◆ **SET EXERCISE**: Please quote the entries below word for word, all of them, and leave out the pictures.

BEGIN EXCERPTED RECORDS

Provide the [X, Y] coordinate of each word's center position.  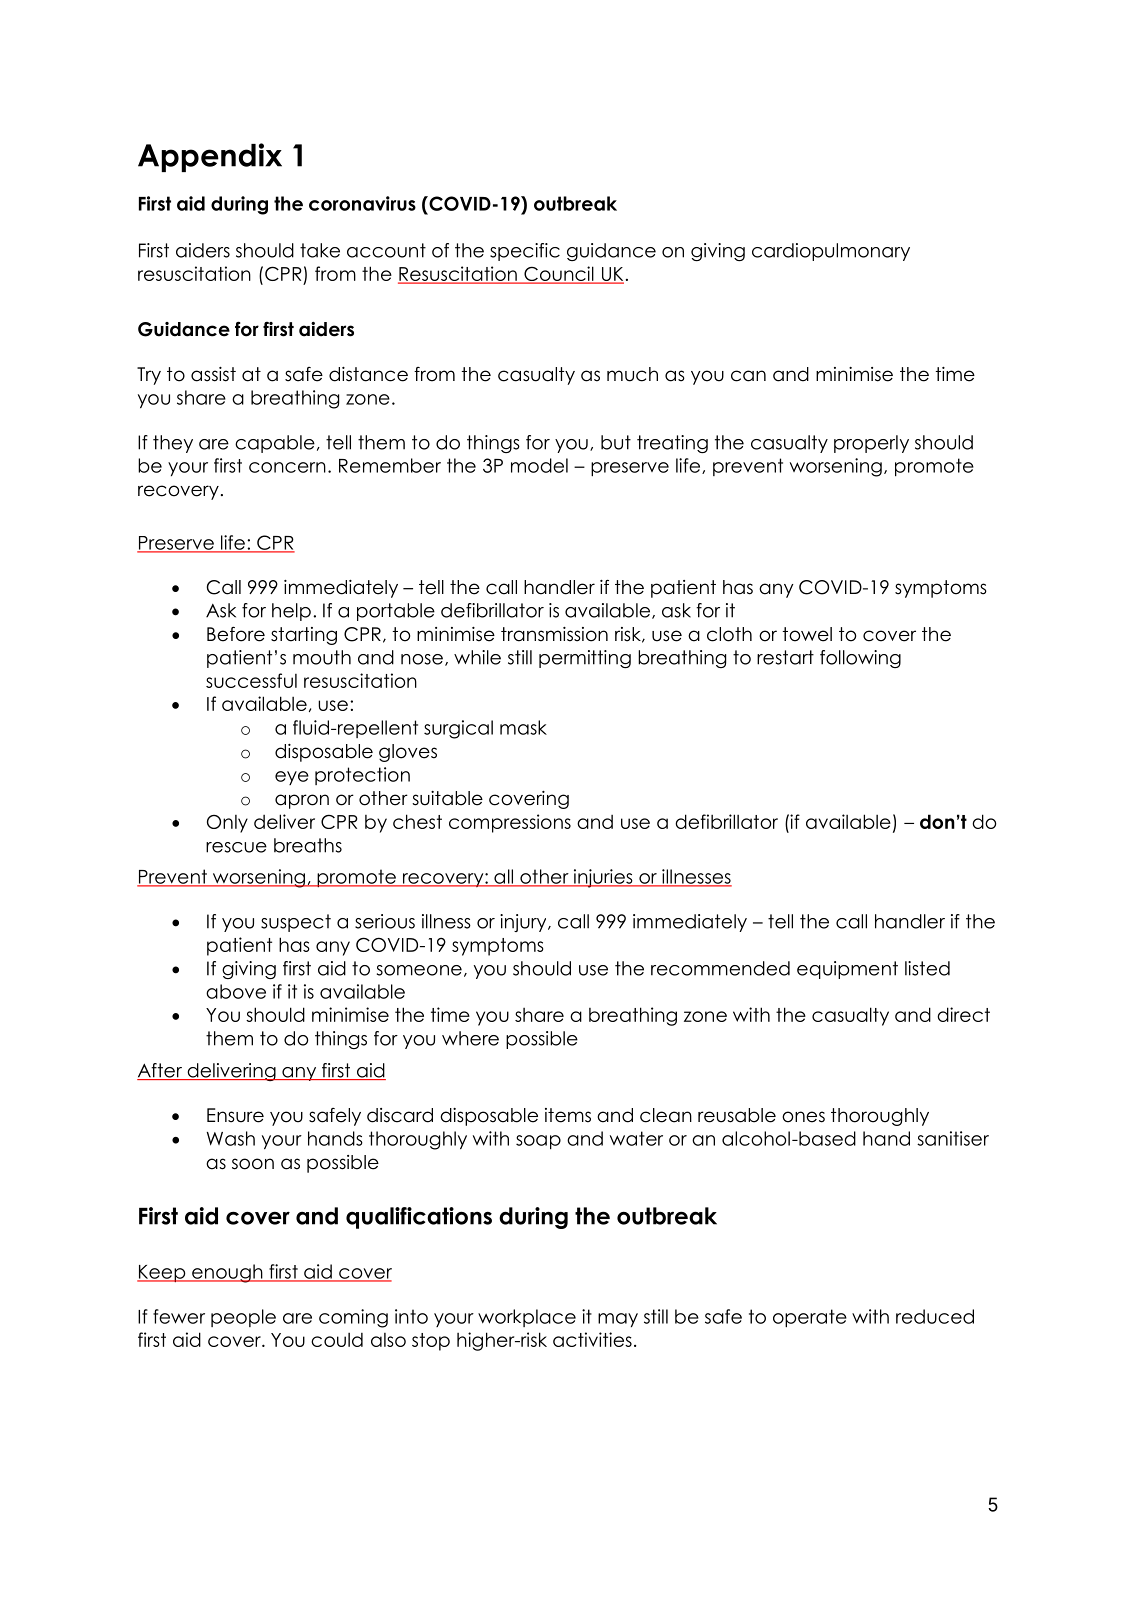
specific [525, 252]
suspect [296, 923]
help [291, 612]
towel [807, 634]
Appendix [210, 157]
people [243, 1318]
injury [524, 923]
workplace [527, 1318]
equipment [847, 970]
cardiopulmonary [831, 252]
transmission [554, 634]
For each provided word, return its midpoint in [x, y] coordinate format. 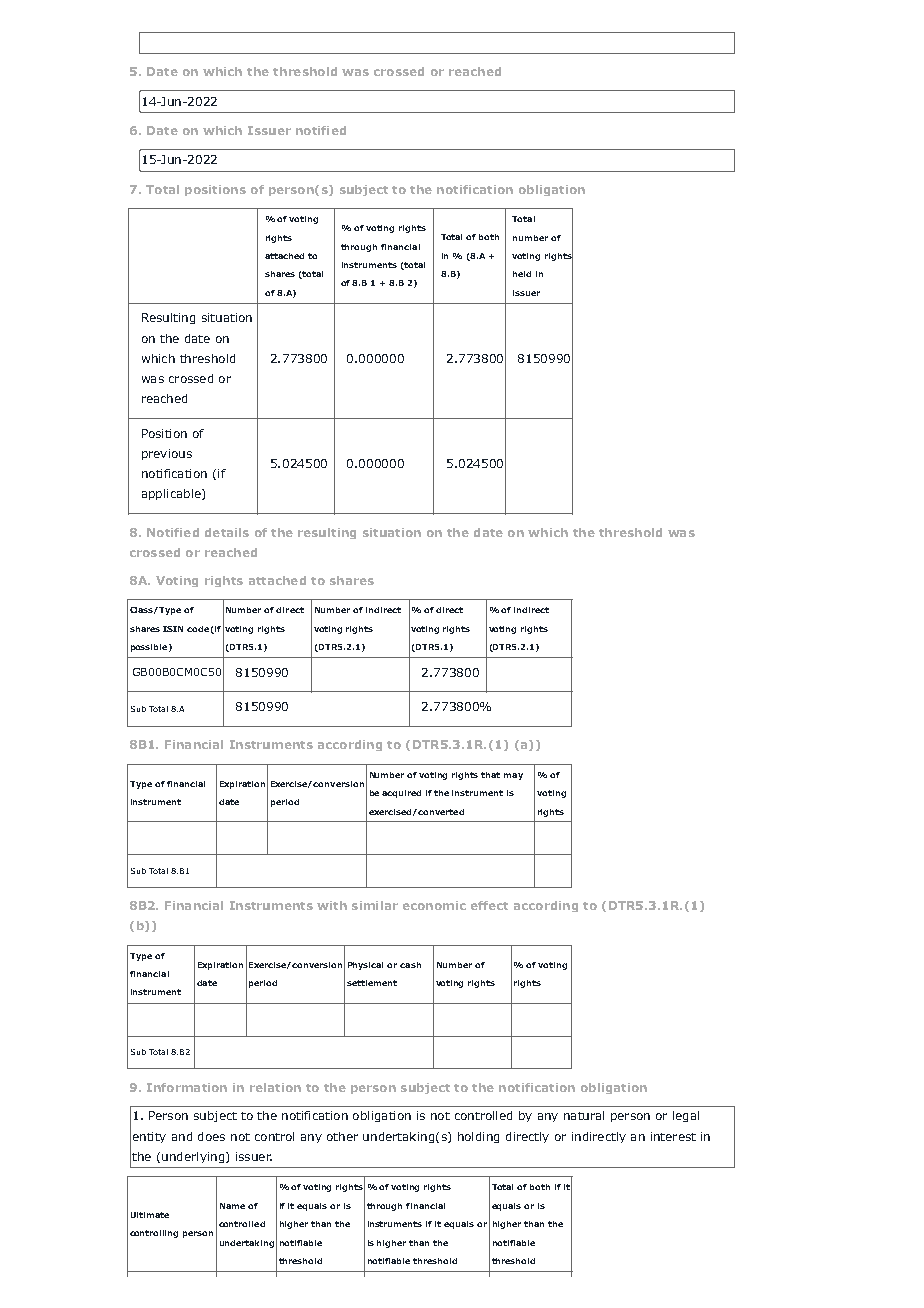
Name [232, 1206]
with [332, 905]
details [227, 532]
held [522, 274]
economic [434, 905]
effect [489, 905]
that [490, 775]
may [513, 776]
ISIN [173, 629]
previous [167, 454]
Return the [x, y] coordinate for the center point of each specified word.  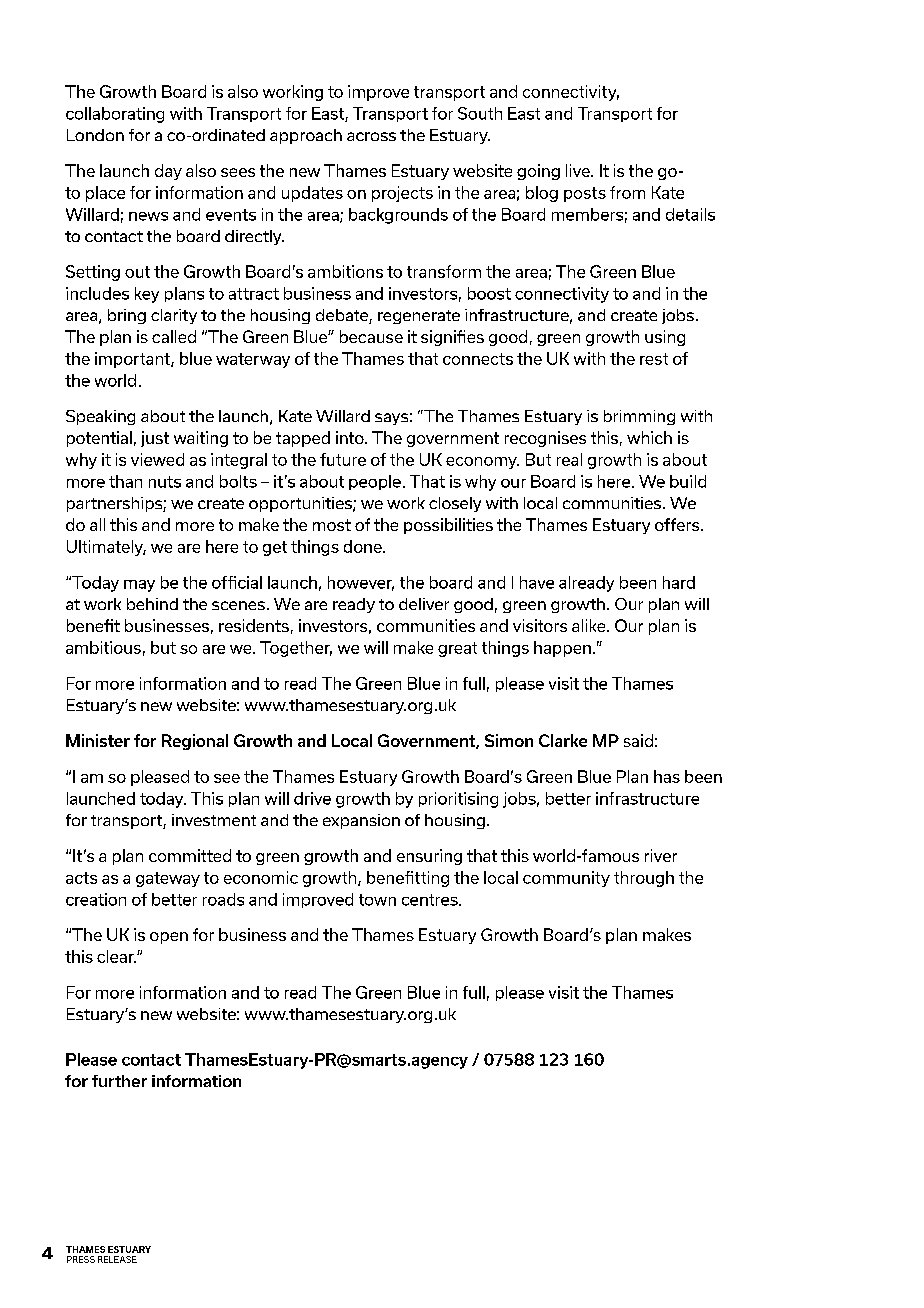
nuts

END EXCERPTED RECORDS

◆ **WORKED ANSWER**:
Provide the [X, Y] coordinate of each word's center position.  
specific [525, 252]
suspect [296, 923]
help [291, 612]
towel [807, 634]
Appendix [210, 157]
people [243, 1318]
injury [524, 923]
workplace [527, 1318]
equipment [847, 970]
cardiopulmonary [831, 252]
transmission [554, 634]
For each provided word, return its midpoint in [x, y] coordinate format. 
Name [232, 1206]
with [332, 905]
details [227, 532]
held [522, 274]
economic [434, 905]
effect [489, 905]
that [490, 775]
may [513, 776]
ISIN [173, 629]
previous [167, 454]
Return the [x, y] coordinate for the center point of each specified word.  
nuts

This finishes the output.